Hybrid RSW and Adhesives
Many automotive joining BIW applications are using the combination of RSW together with adhesives to obtain superior joint performance. This combination is referred to as WB. Figure 2 shows a tensile shear test for resistance spot welds, adhesives, and weld bonds. There were trends of fracture strength increasing slightly with material strength with the spot welds. Also, the fracture strength was very high, increasing significantly with increasing material strength for adhesive bonds. The fracture strength was the highest for welded bonds and increased significantly with increasing material strength.
Figure 3 represents a peel test for the same samples. Trends observed were fracture strength increasing slightly with material strength but is lower than the other joining methods for spot welds. Fracture strength for adhesive bonding is greater than Weld Bonding (WB) and spot welding. Energy absorption was not very sensitive to material strength. The bond using adhesive alone had poor failure strength as well as poor energy absorption.
Figure 4 shows cross tensile results for the three samples. Spot welds showed fracture strength reaching a maximum for DP 600. Adhesive fracture strength increased slightly with increasing material strength. The welded bond’s fracture strength was greater than the other joint types and increased significantly with increasing material strength.

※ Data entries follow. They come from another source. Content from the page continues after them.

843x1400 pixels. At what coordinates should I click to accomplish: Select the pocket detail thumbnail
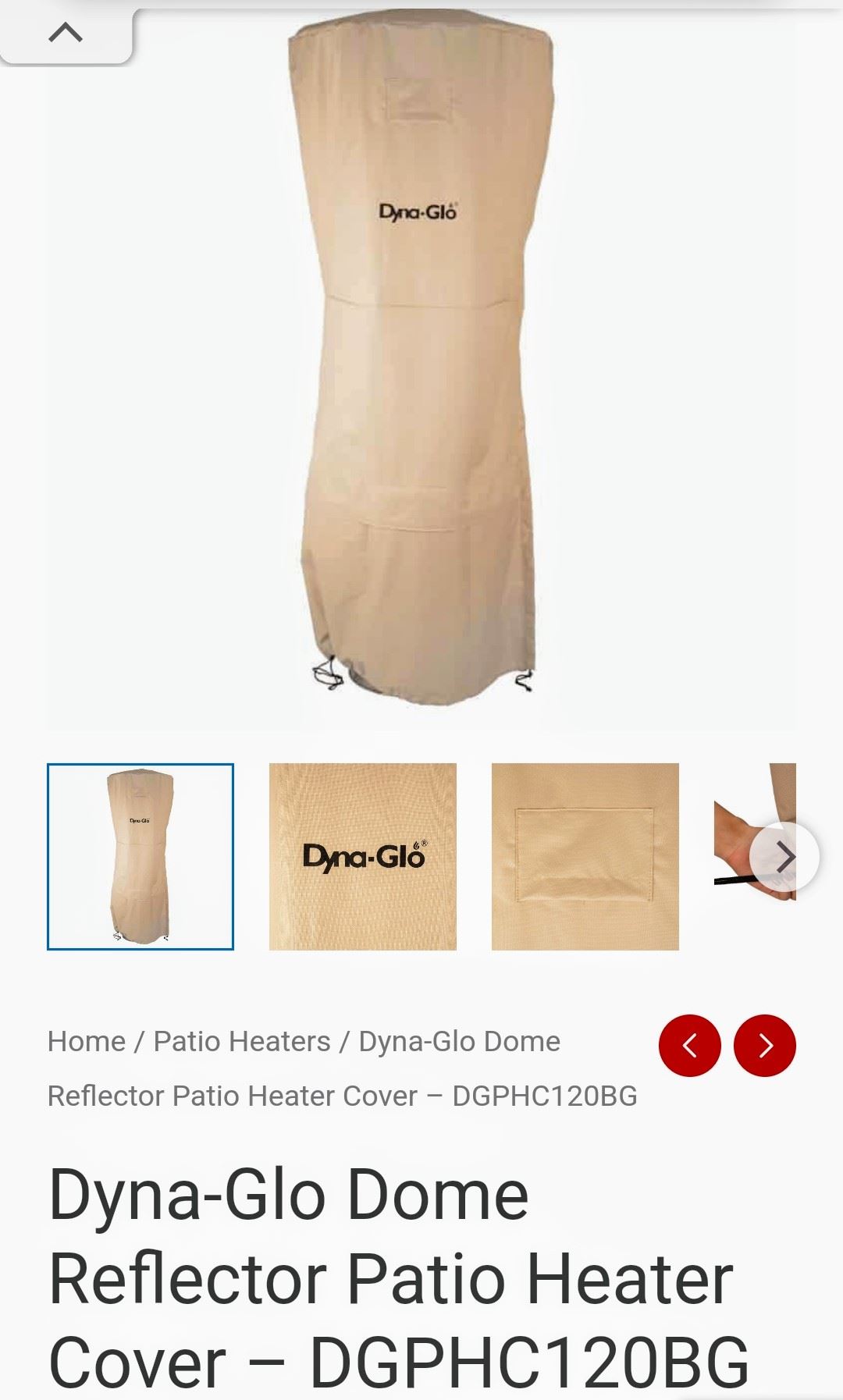(585, 856)
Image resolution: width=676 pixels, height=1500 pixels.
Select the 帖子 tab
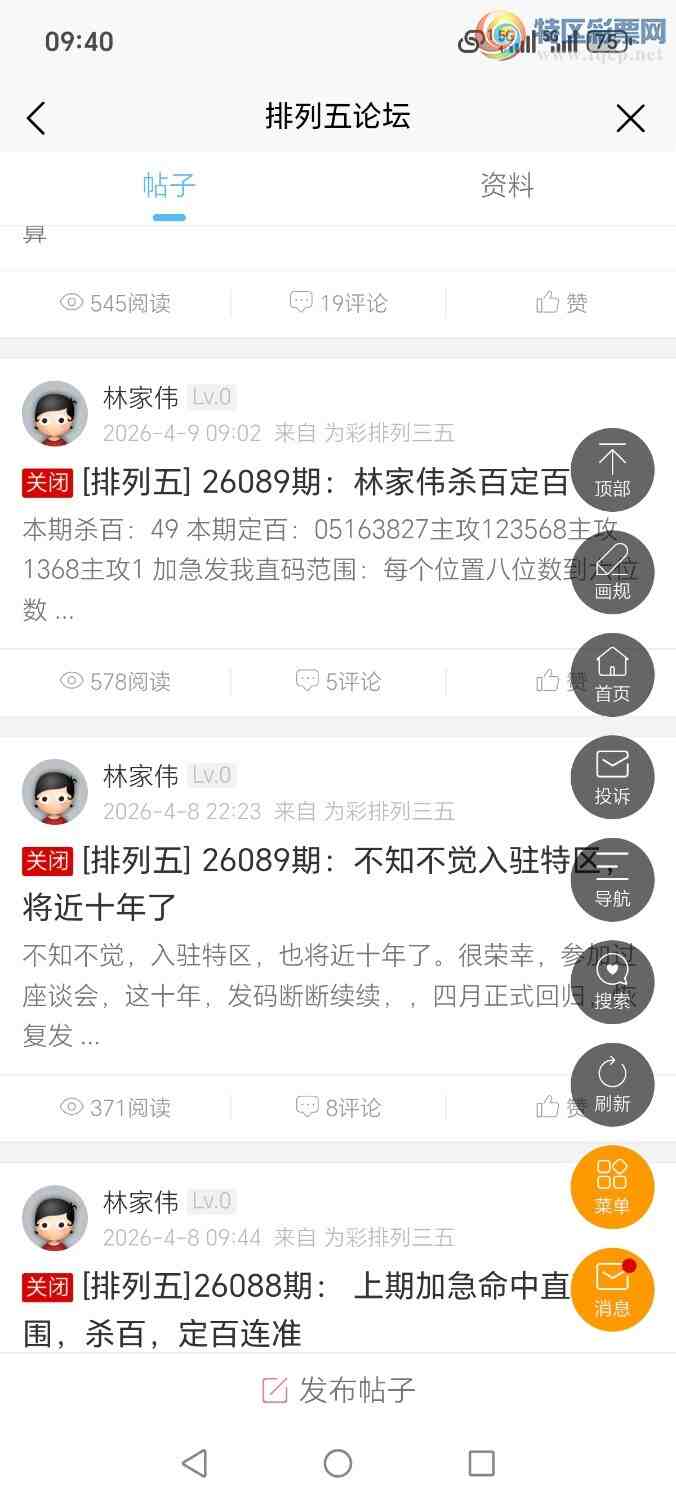[x=169, y=186]
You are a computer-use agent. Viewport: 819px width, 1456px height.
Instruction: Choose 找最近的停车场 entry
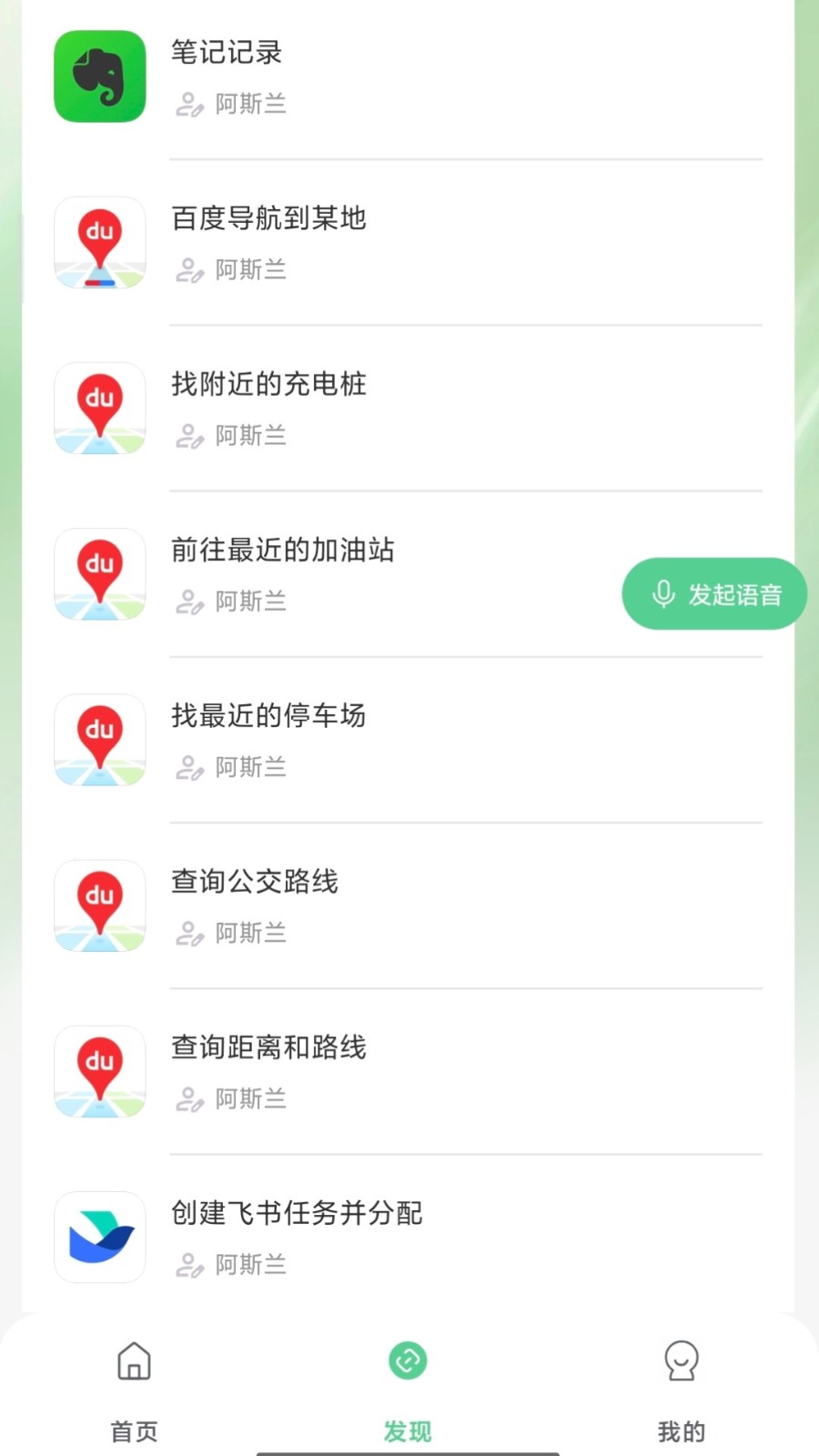(x=268, y=715)

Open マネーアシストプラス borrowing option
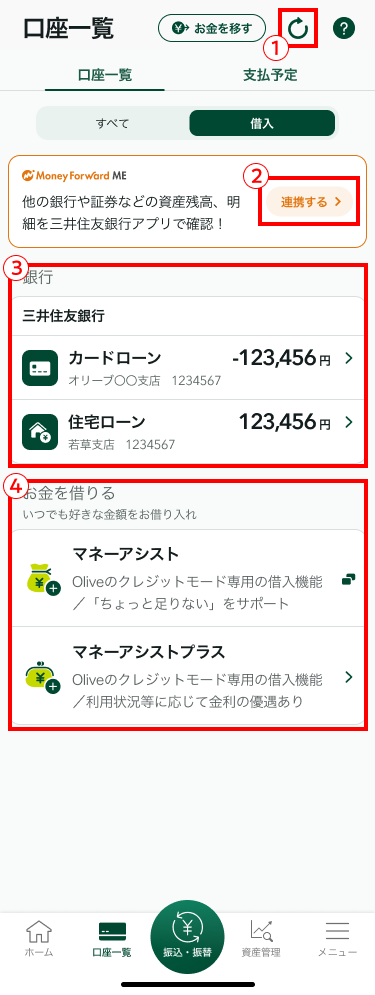coord(187,676)
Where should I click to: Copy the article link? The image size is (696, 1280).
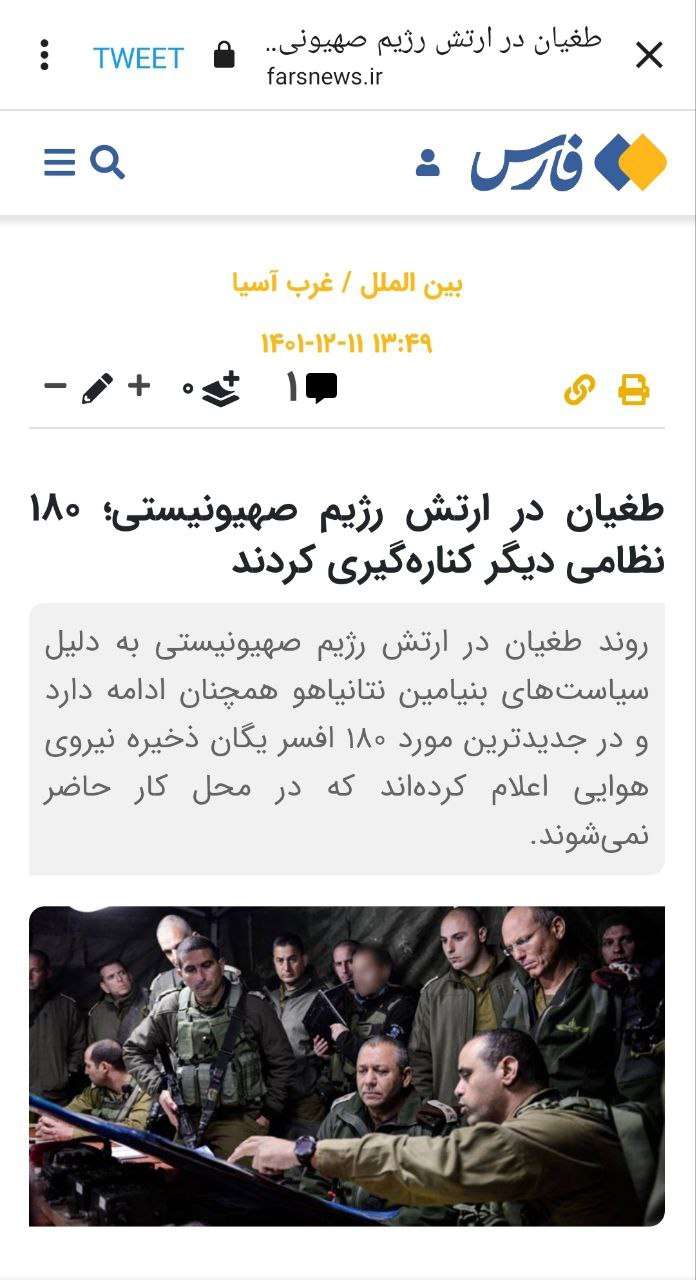click(x=579, y=389)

Figure 5 shows the fatigue testing performed in tensile shear mode on DP 800 [LINK TO DP steel page in Metallurgy] material (1.2-mm gage). Spot welds showed the lowest fatigue properties of the test samples. While the weld-bonded samples performed much better than conventional spot welds, they were still weaker than the adhesive joints. Adhesive had the best fatigue performance. The parent material properties had little influence upon the fatigue properties of spot welds because the spot weld itself acts as a fatigue crack initiator.